I have been trying to write the beginning sentence of this post for five minutes. I've been tripping over the phrase I want to use instead of "working mom". I hate the phrase "working mom" because every woman who is a mother works her ass off everyday, whether her day takes her to power lunches, court dates, playdates or storytimes. Being a mother (a parent) is work...non-stop work. As illustration:
I am a relatively lazy human being, at least in my mind when I compare what I do (and want to do) with what I see and hear other people accomplishing. But in the course of any day I will do all or most of these tasks at least once:
Make a meal
Clean up dishes after that meal
Dress a member of my family (sometimes even myself)
Sweep the floor
Get someone a drink or snack
Read a picture book
Walk to the grocery store
Wipe a butt
Clean up a mess I didn't make
Dance to the radio
Exercise (going for a jog or head to the Y)

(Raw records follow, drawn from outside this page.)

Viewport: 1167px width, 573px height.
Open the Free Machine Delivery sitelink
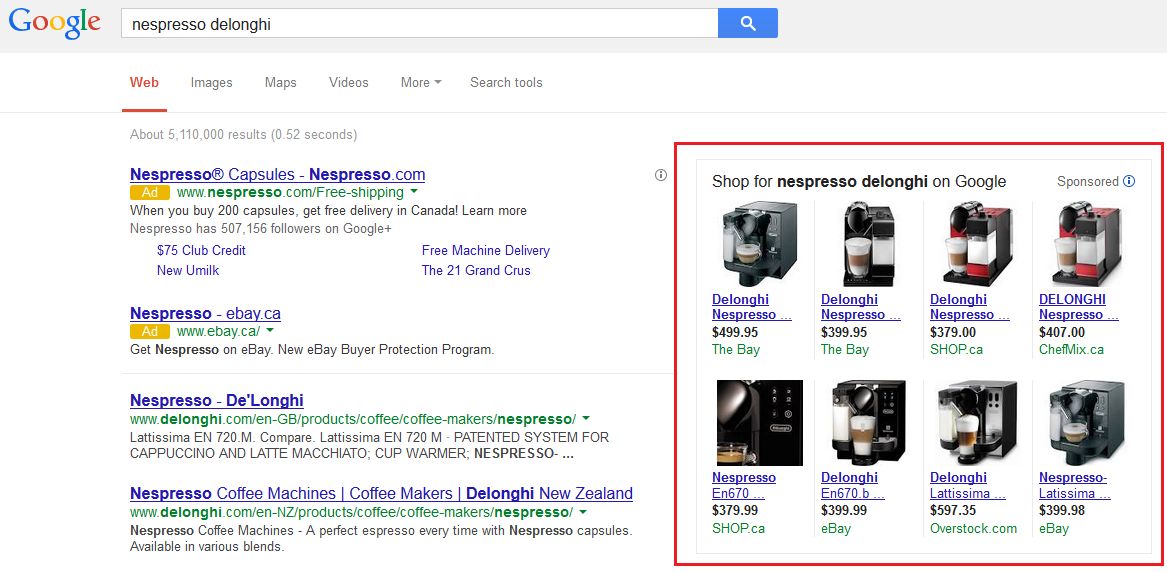pos(485,250)
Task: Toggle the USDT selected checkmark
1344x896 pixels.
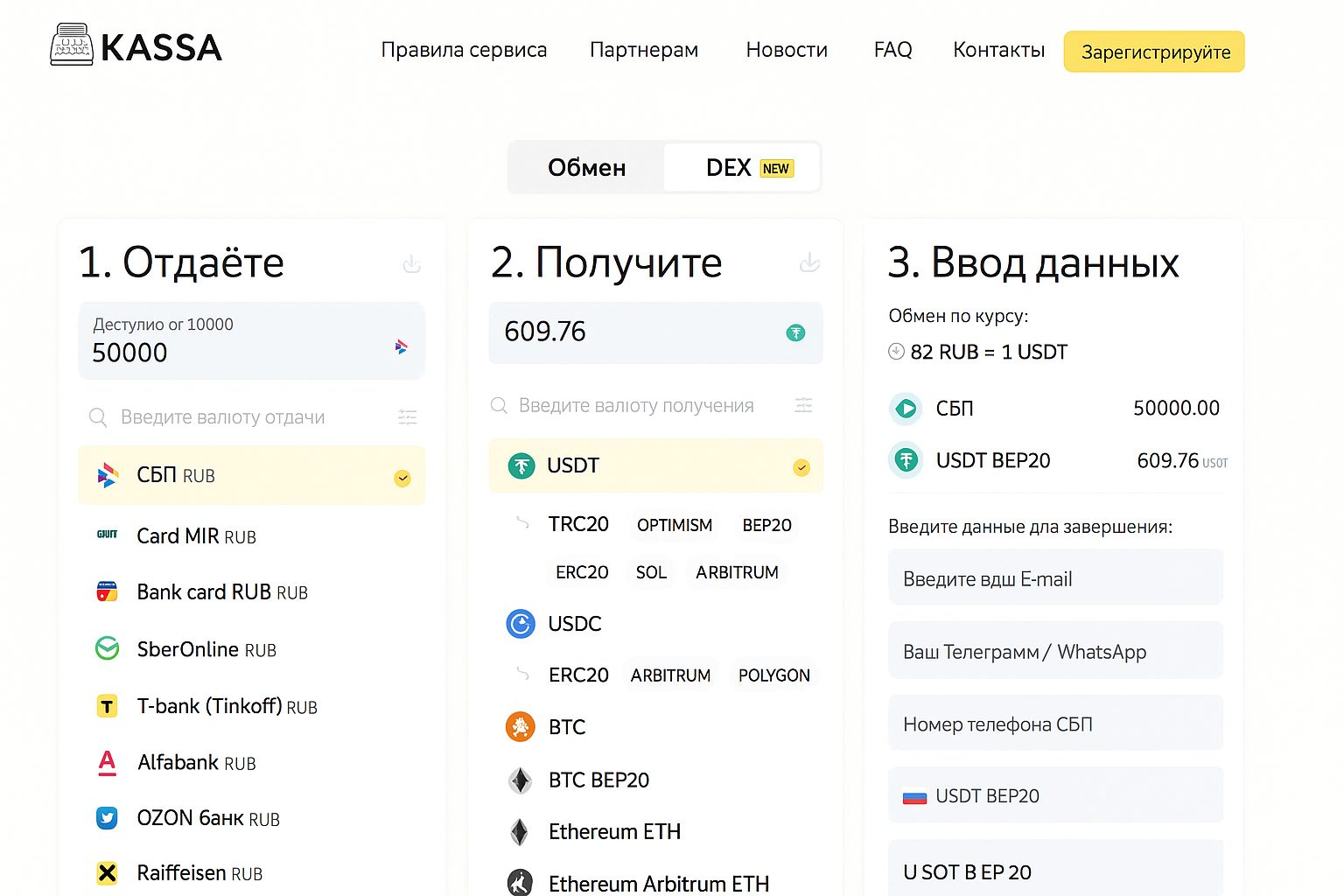Action: click(801, 467)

Go to the neighborhood playground
Post a status update on facebook
Read and write emails
Clean a room or part of a room
Play choo choos
Put toys away in the toy box
And that is not an exhaustive list, because of course I eat, sleep, and watch TV just like everyone else. And I didn't include activities related to work or volunteering, but you get the idea. Even in "not working" there is a lot of work going on.

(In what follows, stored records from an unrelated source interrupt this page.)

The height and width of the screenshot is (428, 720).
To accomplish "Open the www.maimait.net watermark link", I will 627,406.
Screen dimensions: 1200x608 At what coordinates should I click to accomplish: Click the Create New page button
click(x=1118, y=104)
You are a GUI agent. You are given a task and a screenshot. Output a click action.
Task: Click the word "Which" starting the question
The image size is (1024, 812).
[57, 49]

I actually see going to my office as my leisure time, in certain ways it is. I can wear nice clothes, read books on the bus, eat whatever I want for lunch, talk to adults, think about whatever I want, create useful things, share ideas, and even goof off. Off course, I love my family time at home, even the cleaning and cooking parts (ok, not the cleaning parts). I like spending two days a week with my son, going on little adventures in the neighborhood and seeing friends. Those days are luxuries. I know that. But they are luxuries that wear me out. Loving and caring for another human, especially a 2 1/2 year old human boy, is intense and endless work. But I won't say it is thankless work. I get thanked everyday in word and in action: in smiles, in hugs, in wonder, in laughter, in words. It's awesome.

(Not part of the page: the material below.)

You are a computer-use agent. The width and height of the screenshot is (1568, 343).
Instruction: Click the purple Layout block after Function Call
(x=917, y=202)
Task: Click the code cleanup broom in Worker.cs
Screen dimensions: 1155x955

So back to the original point (if there was one)...what do we call ourselves? Are we "stay-at-home mothers"? Are we "work-outside-the-home mothers"? Are we "working mothers"? Or are we just mothers doing the best we can with what we have? Why do we allow ourselves to be divided and labeled, pitted against each other in the Mommy Wars? When we are all just women loving our families and doing our best to keep our heads above water. We are all working moms.
It would be great to get rid of the labels wouldn't it? Every time I say I'm a working mom I'm always so quick to say that my husband stays home, like it's a bad thing if he didn't and our kid was in day care. Which we may be in that boat next year anyway, and I guess any choice in parenting is going to be a hard one so I don't know why I feel the need to put people in boxes so much when I myself hate being stuck in them.
ReplyDeleteThank you for stating your love of life AWAY from your kid. I always feel I have to explain my need to go to work, or a coffee shop, for some time away. I usually say, I'm not the stay-at-home-mom type. but why should I have to explain myself? just because I enjoy (and need) my time away, doesn't mean I don't love my kids.